Is Gov. Inslee “Hiding” Plan to Hike Gas Prices $1-Per-Gallon?
What once started as legislative fears in the Senate appears to becoming a reality.
Newstalk 870 has been reporting for some time legislative leaders were wary that Gov. Inslee would enact low-carbon fuel standards that could raise gas prices upwards of $1-per-gallon, by way of Executive Order.
Now, KIRO-AM in Seattle, and the website MyNorthwest.com are reporting documents have allegedly been uncovered showing Inslee plans to implement an Executive Order that would do just that. They question if Gov. Inslee is hiding this plan from the public. If Inslee didn't get what he wanted in the legislature - he was thwarted by GOP Senate leaders - he would use the Executive Order.
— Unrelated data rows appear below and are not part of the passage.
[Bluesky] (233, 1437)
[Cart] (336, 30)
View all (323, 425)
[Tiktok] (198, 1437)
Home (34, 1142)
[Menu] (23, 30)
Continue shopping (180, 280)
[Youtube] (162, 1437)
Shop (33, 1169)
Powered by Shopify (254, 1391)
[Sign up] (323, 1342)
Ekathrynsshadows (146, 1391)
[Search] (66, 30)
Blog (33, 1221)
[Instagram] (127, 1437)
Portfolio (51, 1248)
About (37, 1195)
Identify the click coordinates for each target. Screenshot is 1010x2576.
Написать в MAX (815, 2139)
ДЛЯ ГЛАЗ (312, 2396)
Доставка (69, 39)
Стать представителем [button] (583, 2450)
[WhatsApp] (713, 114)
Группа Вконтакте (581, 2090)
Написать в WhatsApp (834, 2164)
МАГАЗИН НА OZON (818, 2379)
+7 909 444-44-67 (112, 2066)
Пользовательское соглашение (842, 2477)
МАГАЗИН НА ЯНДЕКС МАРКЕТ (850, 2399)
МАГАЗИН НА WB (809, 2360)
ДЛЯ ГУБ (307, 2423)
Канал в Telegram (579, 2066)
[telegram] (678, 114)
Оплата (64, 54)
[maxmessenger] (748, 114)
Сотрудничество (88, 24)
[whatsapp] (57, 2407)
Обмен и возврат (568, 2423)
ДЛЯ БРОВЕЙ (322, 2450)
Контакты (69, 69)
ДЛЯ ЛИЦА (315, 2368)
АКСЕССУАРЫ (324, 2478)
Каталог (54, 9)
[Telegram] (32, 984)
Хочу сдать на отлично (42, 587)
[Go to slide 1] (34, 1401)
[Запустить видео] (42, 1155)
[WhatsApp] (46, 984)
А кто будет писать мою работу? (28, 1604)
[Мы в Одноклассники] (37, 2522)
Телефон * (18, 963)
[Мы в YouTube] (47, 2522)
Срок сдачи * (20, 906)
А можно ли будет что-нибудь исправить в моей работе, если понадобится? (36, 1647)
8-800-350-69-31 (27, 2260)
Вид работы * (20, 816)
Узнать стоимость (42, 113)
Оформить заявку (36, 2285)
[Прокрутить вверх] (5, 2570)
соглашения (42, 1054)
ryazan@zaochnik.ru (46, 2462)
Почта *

According to MyNorthwest.com:
"The staff for the governor were saying he would impose in the first quarter of 2015, next year, through executive action, a low-carbon fuel standard, which Inslee's own consultant said could raise gas prices by $1.17 a gallon," said Pepple. View documents that SHIFT cites.
Before Monson and Pepple's conversation Tuesday, the governor's office had reached out to The Dori Monson Show regarding SHIFT's reports, indicating the $1.17 SHIFT was suggesting wasn't an accurate figure"
You may have seen ShiftWa stories and posts on Facebook, Newstalk 870 has been following them and checking out their information for some time.
Officials say if Gov. Inslee does indeed implement the low-carbon fuel standard, and prices go up as much as $1.17 per gallon, he would be the most hated governor in America. It would be political suicide. But critics say since he believes it's a moral imperative to tackle what he believes is climate change, he would probably be willing to take the flak for doing that.
Low-carbon fuel standards, as reported by Newstalk 870, are fuels that exceed current Federal emission standards, the gas now sold at the pump. However, the problem is, nobody in our neck of the woods has the equipment or refinery capability to refine these ultra-low pollution fuels. And widespread production is probably years away, so we would have to compete with what limited resources there are in California - that's why gas prices would skyrocket, and probably STAY there.